Une équipe de chercheurs du CNRS, de l'Inra et de l'université de La Rochelle ont découvert que les colonies d'abeilles mellifères (qui produisent du miel) seraient bien plus efficaces, feraient de meilleures réserves et multiplieraient les chances de survie de leur ruche quand elles évoluent dans des parcelles bio.

Ruches dans les Hautes-Alpes
Ruches dans les Hautes-Alpes © AFP / Bertrand Bodin

L'utilité des abeilles pour les écosystèmes où elles se trouvent n'est plus à prouver : elles pollinisent les fleurs sauvages et les cultures, en plus de produire le miel (pour elles et pour les humains). Mais ces insectes sont aussi particulièrement fragiles et sensibles au moindre changement environnemental. Dans les zones agricoles intensives, elles souffrent de la faible disponibilité de fleurs en mai et en juin, elles qui ne se nourrissent que de nectar et de pollen.

Les chercheurs du CNRS, de l'Inra et de La Rochelle Université ont étudié le comportement de 180 ruches dans le centre-ouest de la France, pendant six ans. Ils ont ainsi découvert que les parcelles cultivées en agriculture biologique auraient un effet bénéfique pour les abeilles, au-delà du fait qu'elles sont préservées des ravages de l'agriculture industrielle.

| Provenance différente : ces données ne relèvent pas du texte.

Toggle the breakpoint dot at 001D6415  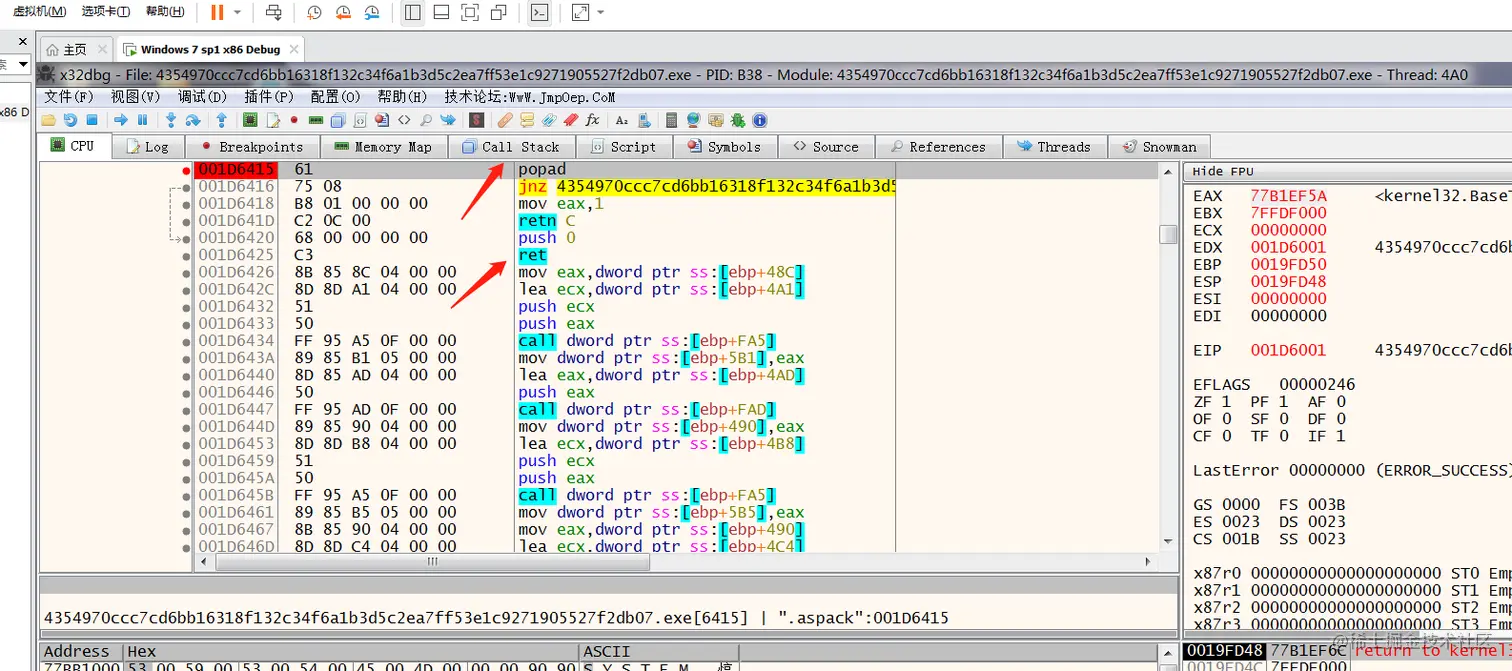coord(187,169)
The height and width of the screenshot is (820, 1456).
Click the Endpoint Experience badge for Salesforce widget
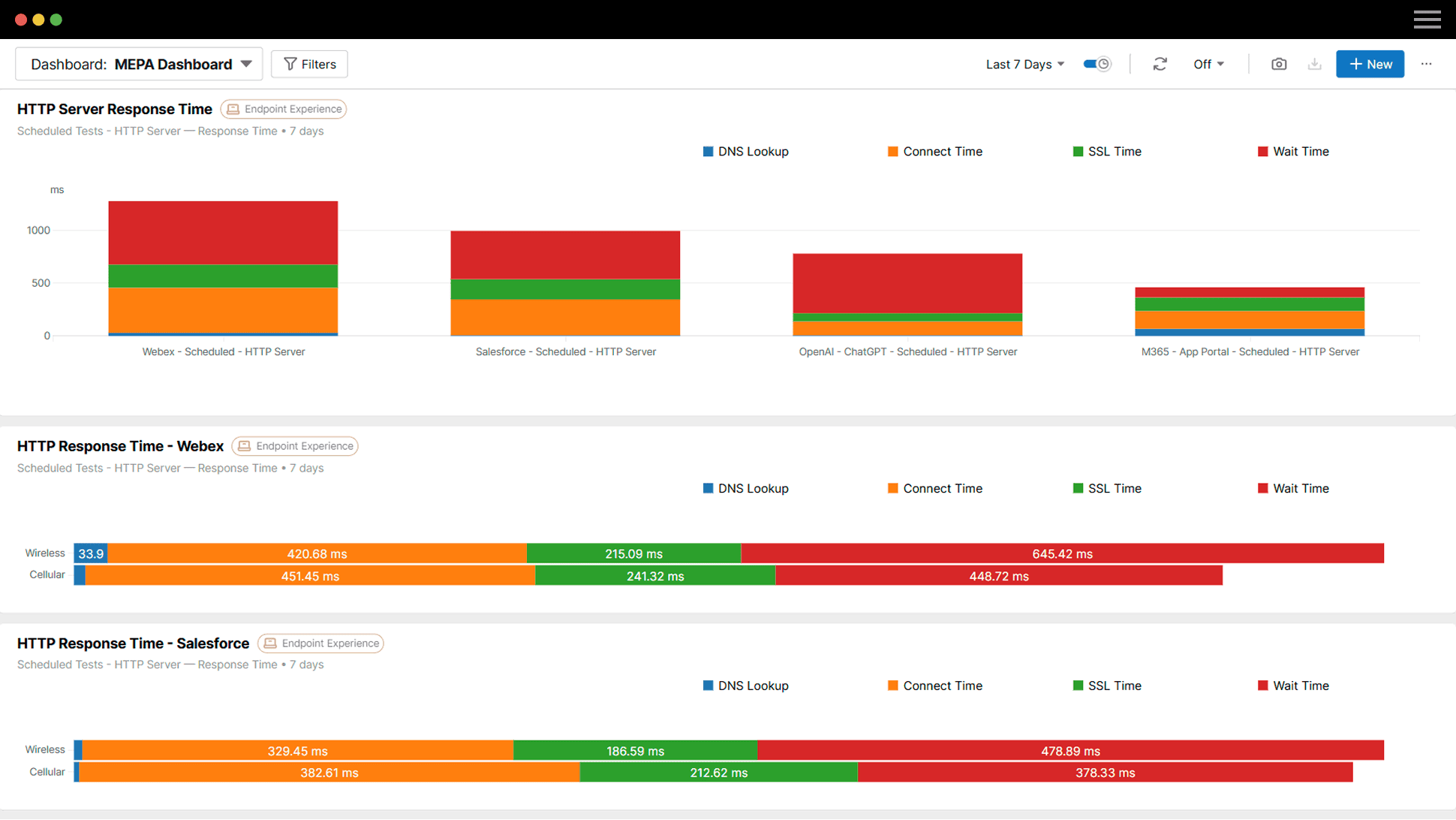[x=320, y=643]
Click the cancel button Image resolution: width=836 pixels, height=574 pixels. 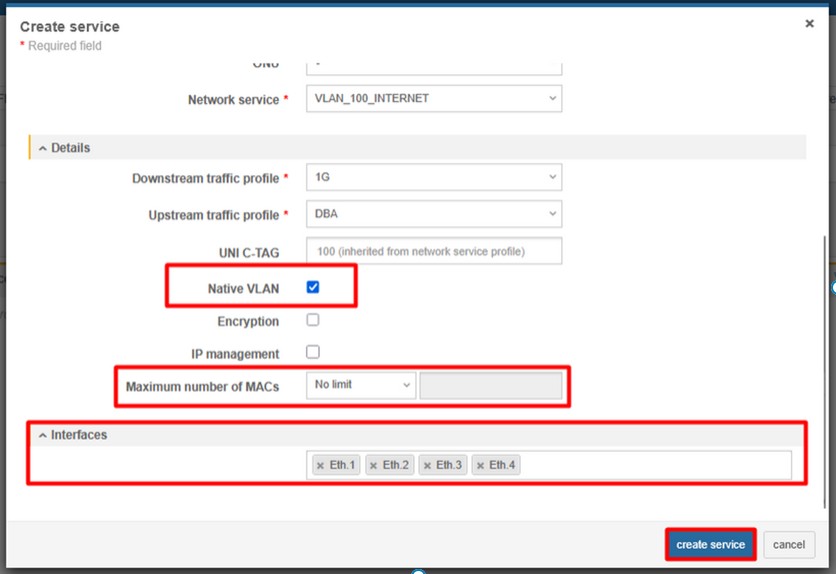tap(788, 545)
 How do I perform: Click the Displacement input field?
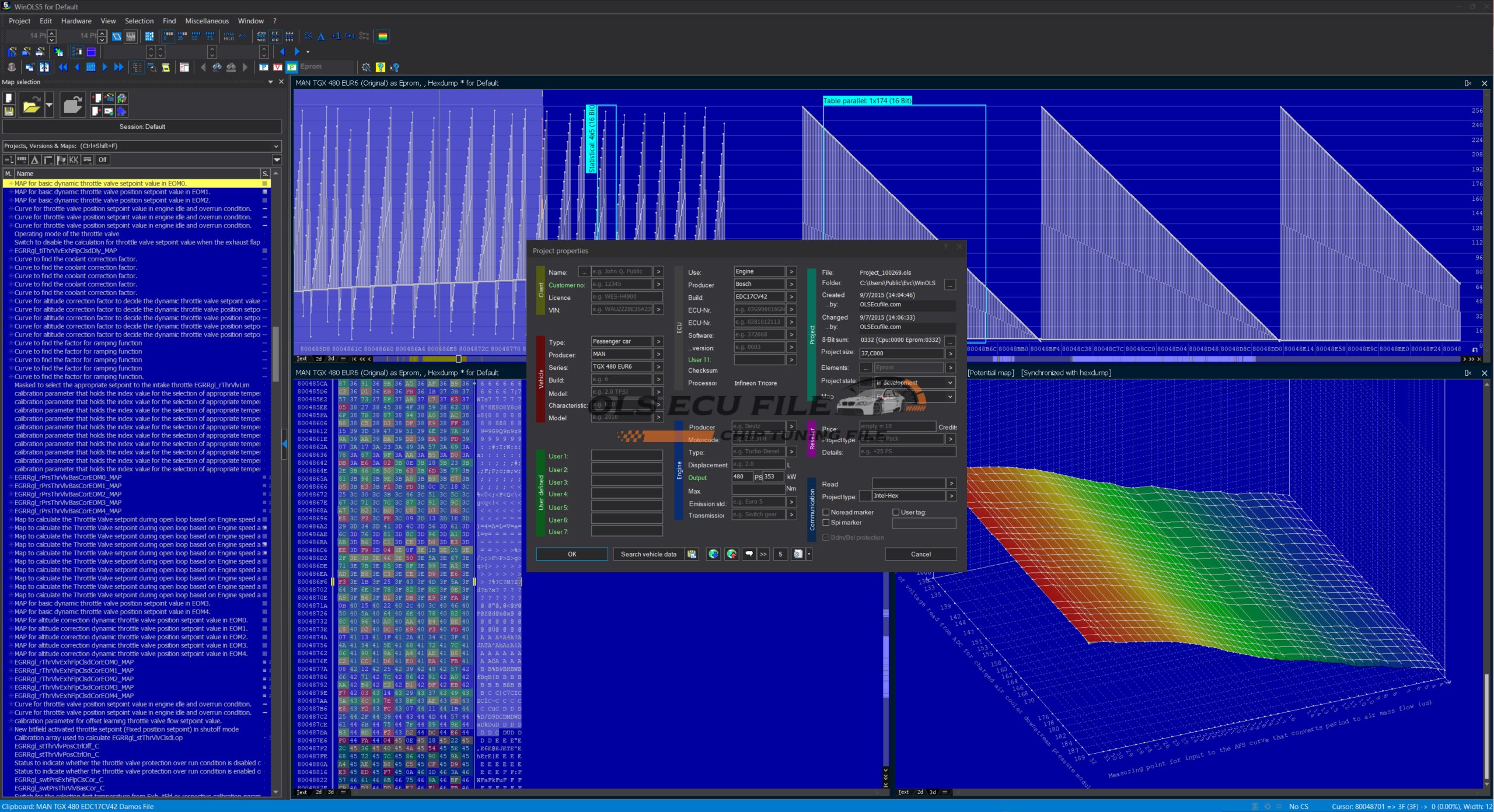click(758, 464)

► DOCUMENT - Le communiqué de presse de l'Inra (avec lien vers l'étude complète)

Plus de ressources, moins de menaces

Dans ces parcelles bio, les abeilles disposent de plus de ressources, notamment via les adventices, autrement dit les plantes qui n'ont pas été installées par les cultivateurs mais se sont développées naturellement (abusivement surnommées "mauvaises herbes", pour les profanes). On y trouve donc 37 % de "couvain" (l'ensemble des œufs, larves et nymphes destinés à devenir des ouvrières) en plus, 20 % d'abeilles supplémentaires, et une production de miel plus élevée que dans d'autres ruches (+50 %).

Pour les chercheurs, ce foisonnement de vie peut être lié à différents facteurs : à la fois la "plus grande diversité de ressources en pollen", la "diminution de la mortalité due aux pesticides", et la "disponibilité accrue de fleurs mellifères à une plus grande échelle spatiale". Autrement dit, les abeilles ont de quoi se nourrir plus que correctement, meurent moins et ont un espace de récolte accru (de 1 à 3 km de leur ruche).

L'étude souligne que "l'agriculture biologique peut atténuer les effets négatifs de l'agriculture intensive" tout en favorisant "la survie de ces pollinisateurs essentiels que sont les abeilles".